From: Quentin Spencer
Subject: Re: graphics issues
Date: Mon, 02 Oct 2006 21:51:57 -0500
User-agent: Thunderbird 1.5.0.7 (Windows/20060909)

Joe Koski wrote:
on 9/29/06 11:38 AM, John W. Eaton at address@hidden wrote:

On 29-Sep-2006, Shai Ayal wrote:

| While OpenGL will take care of all the 3D stuff, you still have all
| the "graph" things to take care of -- axes, tics, legends, titles
| etc... All are "trivial" but with many small annoying details (auto
| axes limits and ticks is quite hard IMHO). this is quite a lot of
| work. octplot is under development for more than 2 years (although
| it's not very intensive development) and these things are still far
| from prefect

I agree that these little details, while each may seem like a simple
problem, add up to a major headache, especially given that the code
already exists in other places (gnuplot, plplot, NCAR graphics, etc.).

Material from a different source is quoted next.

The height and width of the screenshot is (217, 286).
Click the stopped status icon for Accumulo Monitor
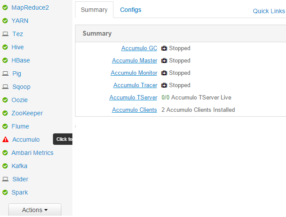pos(164,73)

My preference would be to use some existing code if at all possible,
but I don't know where to find something that is relatively easy to
use and not closely tied to a specific plotting package.

jwe

A couple of points. I have the post-processor called smokeview for the NIST
FDS code (see http://fire.nist.gov/fds/ ). It is an OpenGL application and
runs on my Mac (without X11) with 3D displays that I can rotate, change the
viewpoint, etc. without the delays or "inertia" that feel when I'm using
other applications. Whether a graphics language can run natively on many
platforms, including Windows and Macs, should be a major consideration.
Apparently OpenGL has that capability, but I'm no expert, so maybe someone
can comment on that.

Second, the plplot folks have been very active lately, enhancing the
package, so maybe plplot should be reevaluated, especially since there is
already an octave binding included in the plplot distribution. The plplot
folks are adding a wxwidgets driver. Is that tied to X11? The "widgets" in
the name sure sounds like X11 is involved. What is the potential impact of
wxwidgets on octave? I did play with octave/plplot a year or two ago, and
found myself going back to gnuplot. Back then, plplot's main use was for
salvaging the graphics on old legacy codes that had outlived their
commercial graphics interface (remember DISSPLA?). Maybe now it's different.

The soon to be released gnuplot 4.2 also has a wxWidgets terminal. I've tried it and it looks great (anti-aliased fonts and lines). I've been ready to give up hope for gnuplot, but this has convinced me to give it a second chance. wxwidgets is a cross-platform toolkit that supposedly runs natively on each supported platform, so presumably this means X11 is not required to run it on Mac or Windows. I tried plplot once or twice but I finally gave up on it because it found it unstable on Linux.

With the new gnuplot release, it should not be too difficult to add better control over line width, color, etc. It still seems like the shortest path to a working backend to the object-graphics frontend. On the other hand, the real weakness is that gnuplot is a standalone program, rather than a library. The main problem I see with this is that data is transfered via file I/O, rather than simply using on data that is already in memory. The new version helps a little bit because binary data transfer is now supported, but it's still suboptimal for large amounts of data. The other big benefit of the new gnuplot is support for images, so that the image display routines can be displayed as plots with the axes and titles and all.

Anyway, I don't mind dumping gnuplot when something that can replace it supports all of the necessary features, but I agree with John that for now updating the gnuplot interface seems the quickest way to get what people want. I'm happy to be proven wrong by the OpenGL supporters.